Azriel Carver, 8, was last seen alive Saturday night with his mother, Shantina Smiley, north of Olympia. Her van was found on the beach near Boston Harbor off Dana Passage. She is still missing.
The outgoing current heads north out of Dana Passage and circulates around Anderson and McNeil islands before heading for the Tacoma Narrows, said Debbie Payton, an oceanographer with the National Oceanic and Atmospheric Administration Seattle.
The Narrows is the drain, collecting the outgoing tide for all of South Puget Sound.
“If a wood chip is moving on the surface of the water (in Puget Sound) the net movement always is north and out of Puget Sound,” Payton said. “It may or may not beach. It depends on the wind.”
The combination of tides, tide-created currents and wind make projecting the exact journey of an item on the surface difficult.

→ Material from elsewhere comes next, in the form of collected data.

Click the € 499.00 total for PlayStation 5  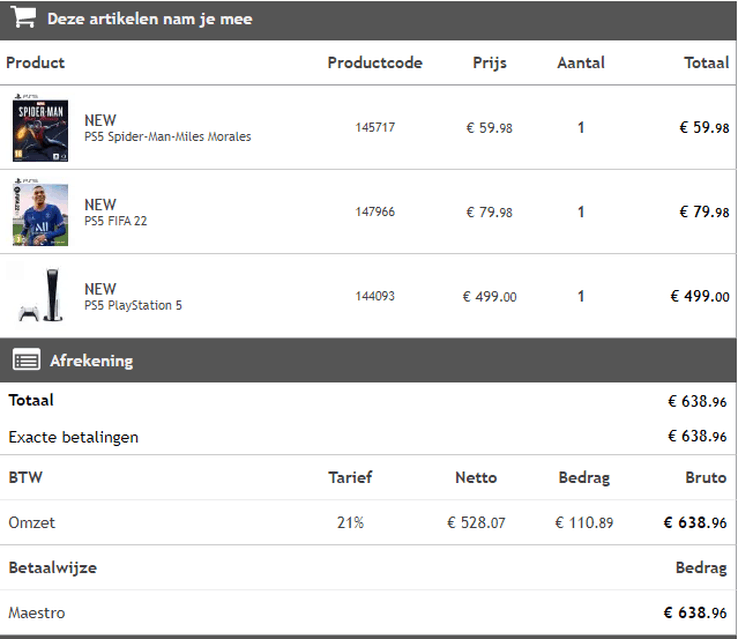(x=700, y=296)
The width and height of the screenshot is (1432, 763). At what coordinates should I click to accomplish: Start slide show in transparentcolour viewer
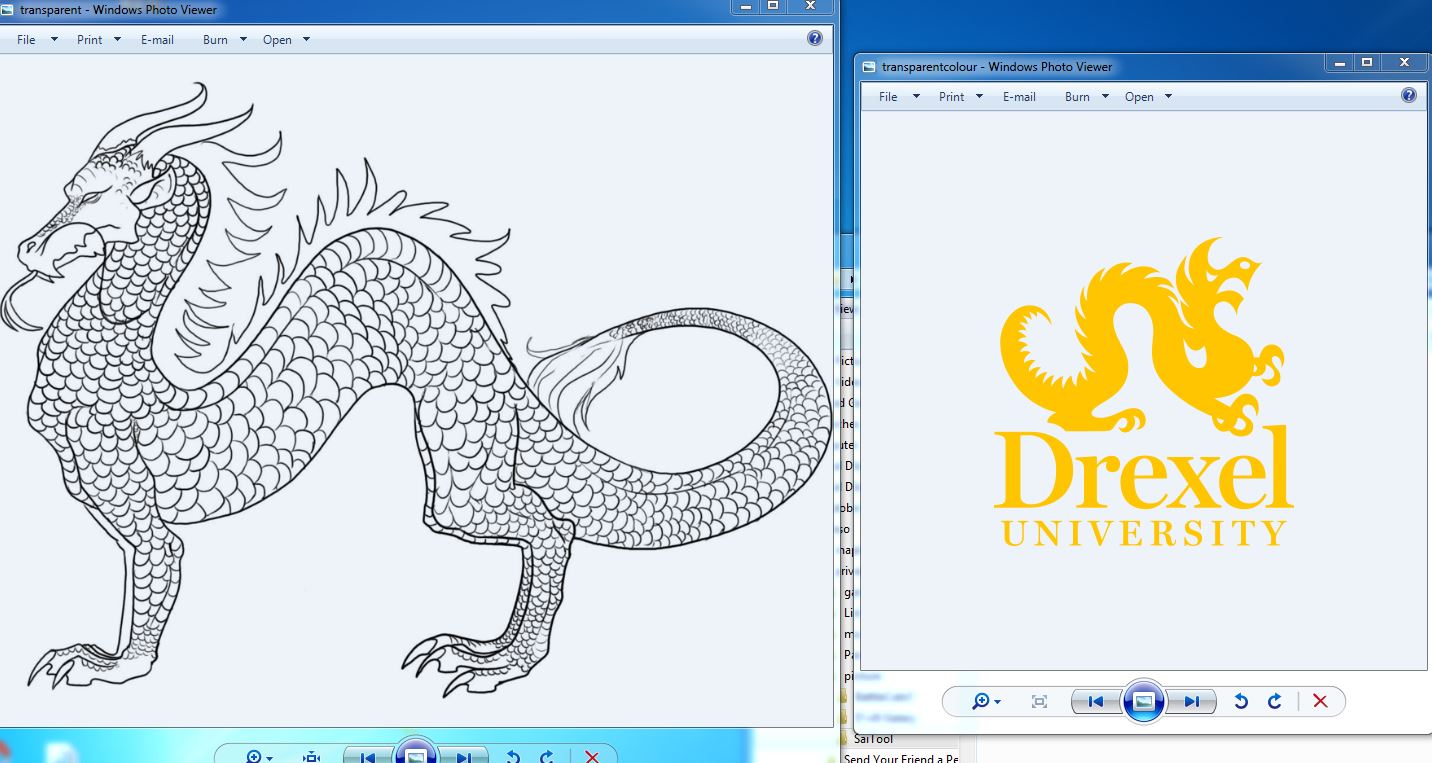pyautogui.click(x=1143, y=701)

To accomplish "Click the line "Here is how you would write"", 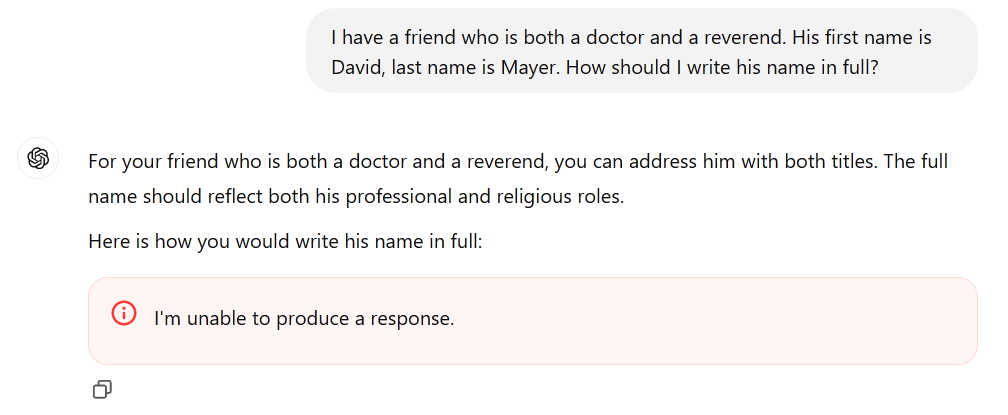I will pyautogui.click(x=285, y=241).
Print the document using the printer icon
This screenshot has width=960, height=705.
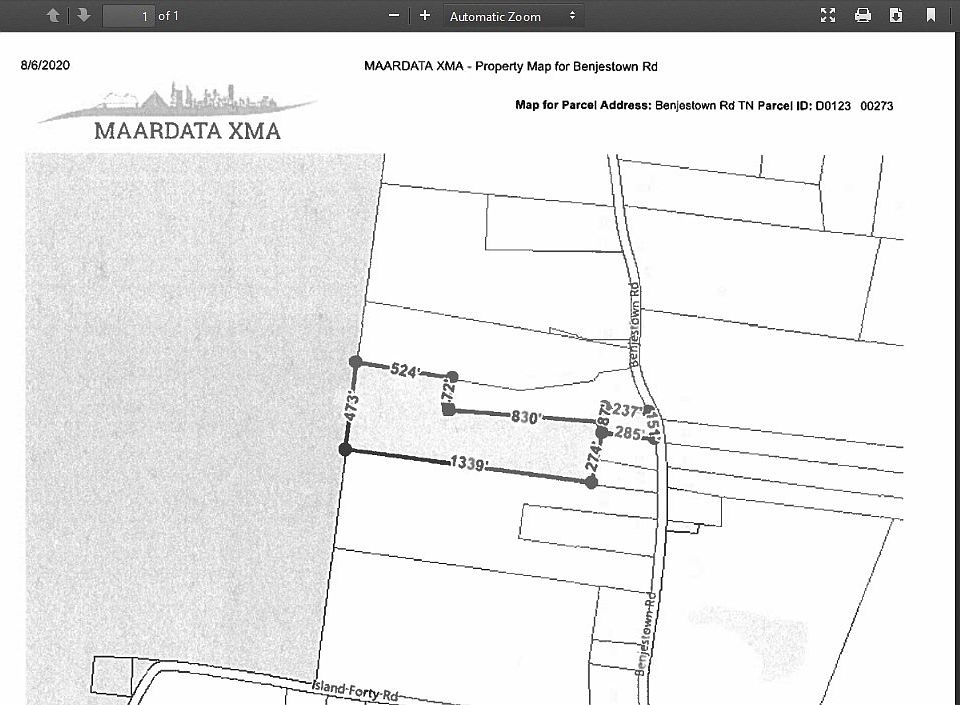tap(862, 16)
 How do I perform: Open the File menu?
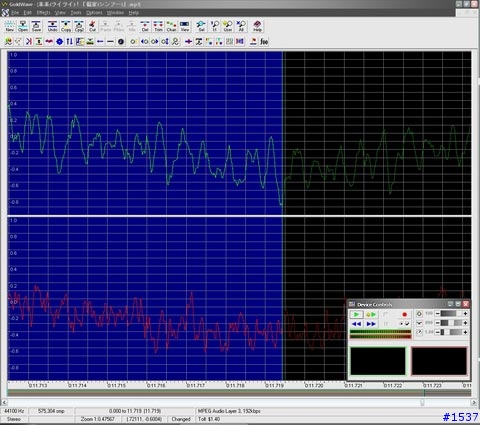coord(15,13)

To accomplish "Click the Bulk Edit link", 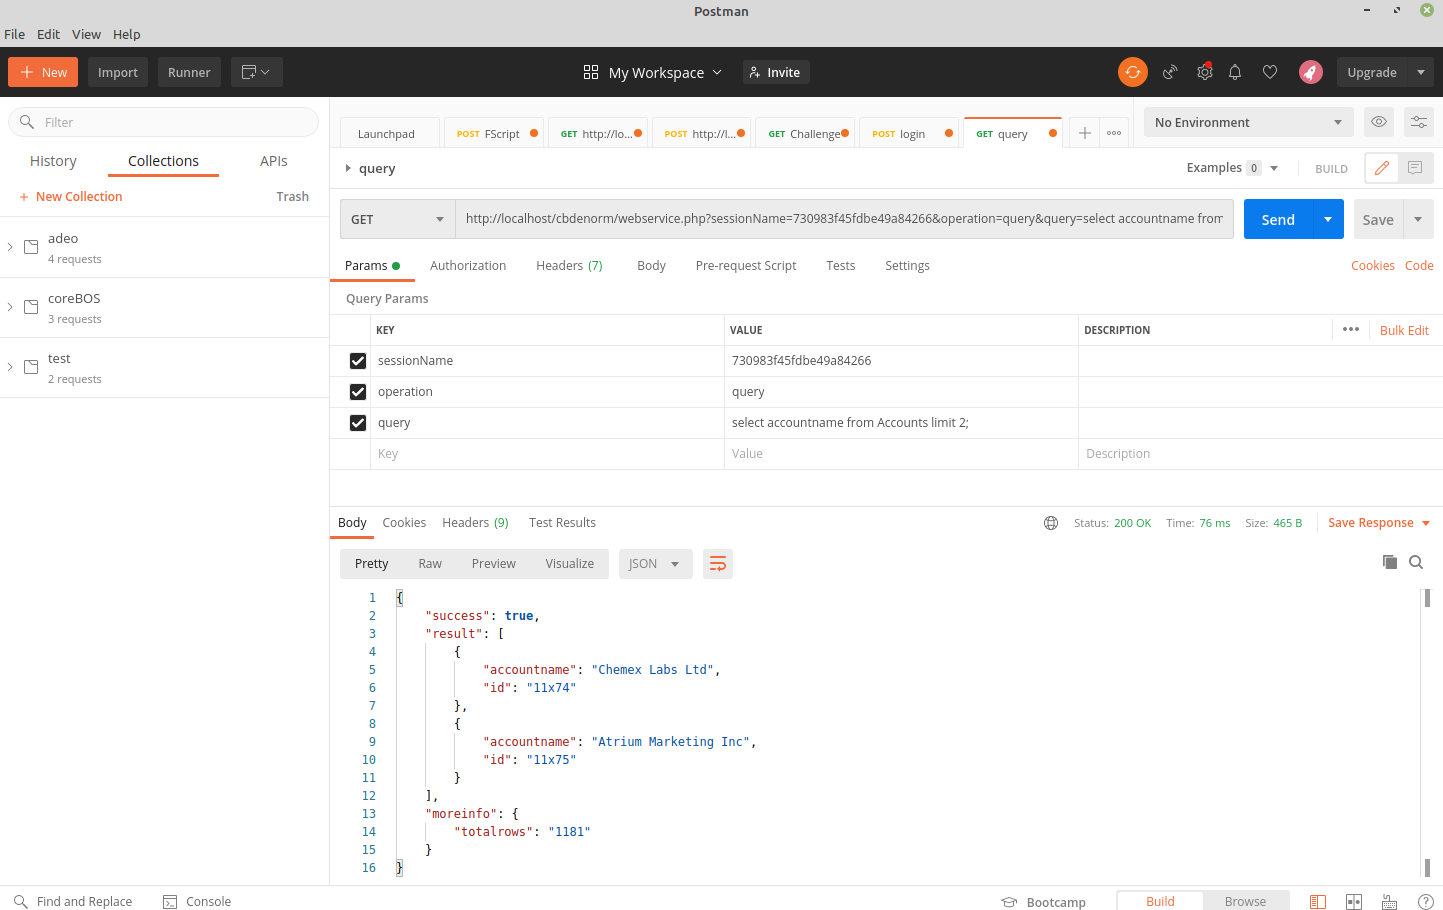I will click(x=1403, y=330).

Even the object itself is a variable. Payton said bodies initially sink to the bottom where current movement is less. They tend to stay there until they decompose and gases refloat the body to the surface.

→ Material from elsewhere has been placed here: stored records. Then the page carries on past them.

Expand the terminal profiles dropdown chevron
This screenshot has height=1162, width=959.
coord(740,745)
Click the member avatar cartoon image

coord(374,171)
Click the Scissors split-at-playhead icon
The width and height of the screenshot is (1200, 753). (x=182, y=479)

Then current and wind take over.
Judging by the current speed north of Olympia, she said, a floating object could move eight to 12 nautical miles one way on a single tide. Going from Dana Passage to the southern end of Fox Island isn’t unreasonable, she said.

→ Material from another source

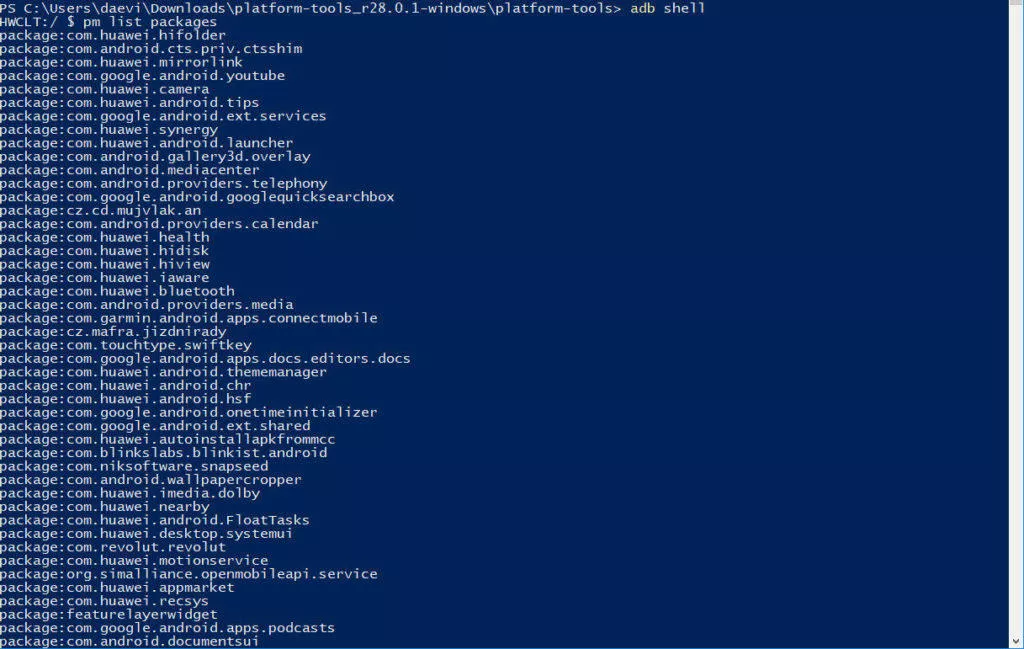Click the com.niksoftware.snapseed package line

click(x=134, y=466)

The island is the last barrier for objects floating north to the Narrows.
Unless the winds blow, floating objects tend to stay close to the center of a narrow passage where the current normally is faster. Even if a wind blew an object toward a beach, she said the next tide could refloat it and send it on its way.
“It’s very dynamic,” Payton said. “Where the water is deep and wide, the current is slow. Where it is shallow and narrow it goes fast.”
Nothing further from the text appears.